Brothers and sisters, you and I may not be called to go to Syria or India or anywhere other than our own neighborhood. But we are called to GO! To be inspired and emboldened by the mountaintop but to leave it, to follow Jesus down and confront the suffering we find there. We are called to follow Jesus to Jerusalem, where by his death he not only saved us but demonstrated that he does not avoid suffering, he is always THERE in our suffering.
“Carrying your cross” means to respond rather than turn from the suffering of others, to be willing to be vulnerable for another person.

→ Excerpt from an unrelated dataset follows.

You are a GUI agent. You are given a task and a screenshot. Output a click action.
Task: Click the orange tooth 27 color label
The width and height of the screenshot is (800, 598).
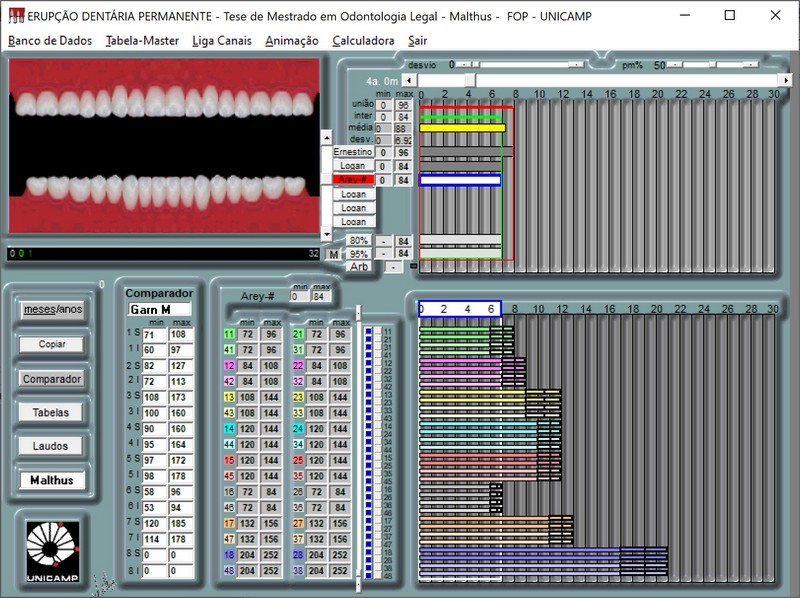coord(297,523)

I could name many examples of cross-carrying just in our congregation. Those who give up so much to care for sick loved ones, especially those who sacrifice much of their lives to do everything for husbands and wives and mothers and fathers with suffering for dementia. There is cross-carrying in actions of concern for families that are struggling with relationships or finances. There is cross-carrying in sacrificial work for and support of the ministries of the church that reach out to those who suffer.
God is there in our suffering. God is there in the suffering of others. That is where WE are called to be as the hands and feet and mouths of God’s love.
Let me share just a few more words from Kayla, from a letter she wrote to her parents from captivity. They are words of faith, they are words of hope, they are words that exhort us to action – to cross-carrying, to following Jesus to Jerusalem, to coming down from the mountain:
“Please be patient, give your pain to God. I know you would want me to remain strong. That is exactly what I will be doing. Do not fear for me, continue to pray as will I. By God’s will we will be together soon.”
Let us pray for Kayla’s family that they will be filled by the hope of those words, that through the Cross and the empty tomb not even death can interfere with the hope of reunion.